◆ EXTRACTED TEXT
The bank will NEVER close a non funded entity purchase simply for that reason. At least not one without substantial track record and financials. They are not going to let “joe nobody” assign it into an underfunded entity and have no one personally responsible for the note. That’s never going to happen. If you’re AT&T, or Ford sure…but not you and I.

The minute you assign that LLC to someone else you’ve committed fraud as the ownership of the HOME has changed without the underlying note being paid off or the bank being notified. You have just broken at least a couple Federal Laws. And you’re still a member, remember?

Not to mention, if you do it this way…you’re going to be in bankruptcy court in the blink of an eye since the new owner is not legally obligated to pay the mortgage…YOU ARE. He/she can walk away at any given time without recourse as the bank is coming after you for payment.

Good luck with that. If you find a way to do it LEGALLY, and affordably I’d love to hear about it.

Vette Boy,

Yes, you can.

We’re talking about REOs here (bank owned properties), so there is no underlying note in the picture. No fraud being committed, no DOS violated, no bankruptcy court, none of that.

Not sure what type of transaction you are talking about, but it’s not the same as the one I am.

Steph :cool

I think this restriction applies to the simultaneous closing where your buyer’s money is used to fund your closing.

Whether accomplished on the same day or weeks apart, isn’t a double closing two separate settlements each with their own funding? Since the settlements are mutually exclusive, the first settlement is not impaired if your buyer backs out before the second settlement can take place.

Since I don’t buy anything I am not prepared to hold for rental income, I don’t get into these situations. I am just trying to understand the terminology. Is a double closing a synonym for a simultaneous closing, or are these really two different things?

◆ RECORDS PROVIDED
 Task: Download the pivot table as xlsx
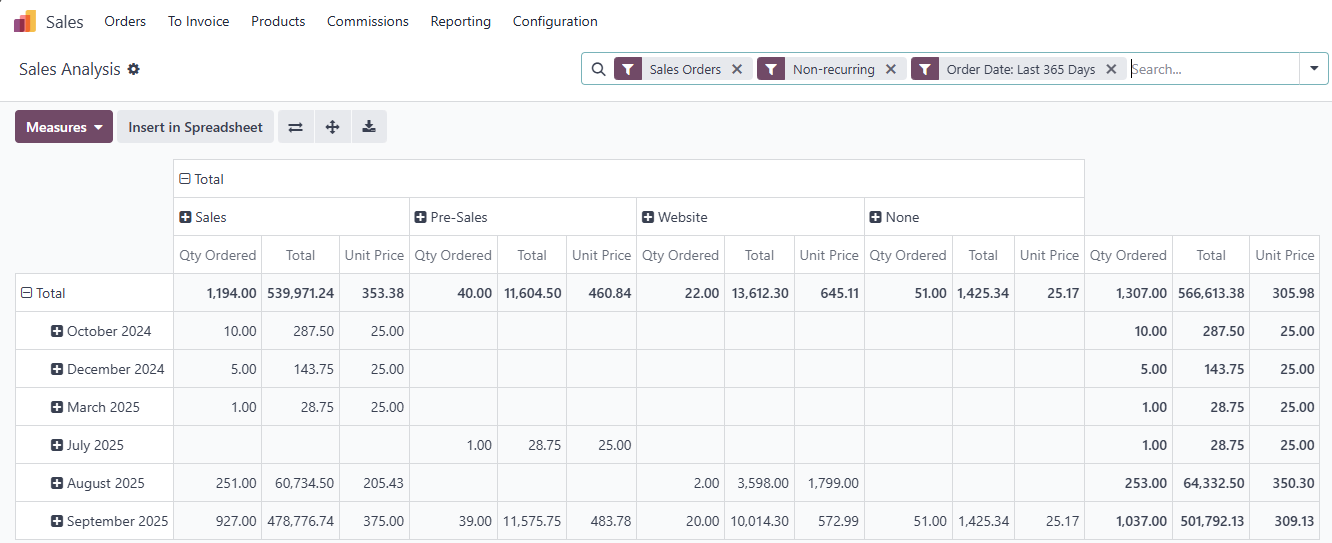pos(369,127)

==

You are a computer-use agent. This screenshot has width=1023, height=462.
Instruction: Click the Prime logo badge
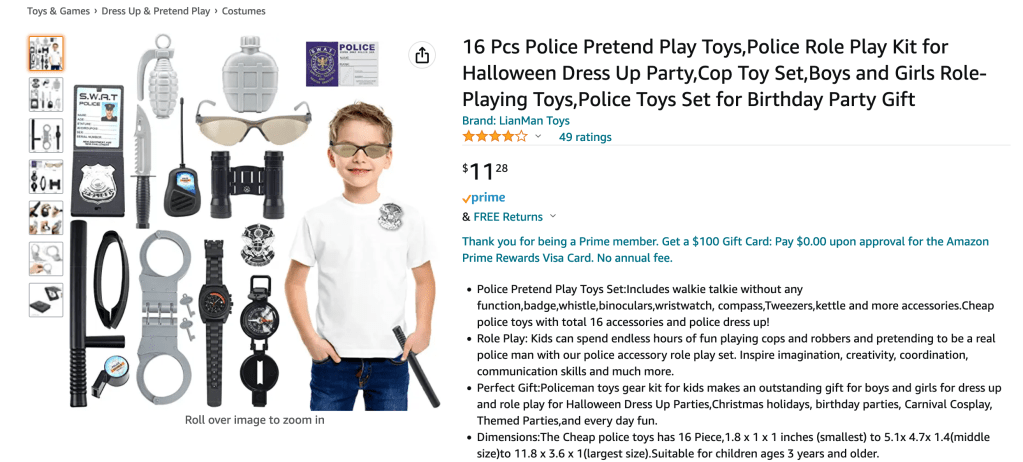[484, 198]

◆ INSTRUCTIONS TO FOLLOW
Can you copy the discussion of real estate closings word for word from "The bank will" to "you for payment."? The records have nothing to do with this.

◆ EXERCISE RESPONSE
The bank will NEVER close a non funded entity purchase simply for that reason. At least not one without substantial track record and financials. They are not going to let “joe nobody” assign it into an underfunded entity and have no one personally responsible for the note. That’s never going to happen. If you’re AT&T, or Ford sure…but not you and I.

The minute you assign that LLC to someone else you’ve committed fraud as the ownership of the HOME has changed without the underlying note being paid off or the bank being notified. You have just broken at least a couple Federal Laws. And you’re still a member, remember?

Not to mention, if you do it this way…you’re going to be in bankruptcy court in the blink of an eye since the new owner is not legally obligated to pay the mortgage…YOU ARE. He/she can walk away at any given time without recourse as the bank is coming after you for payment.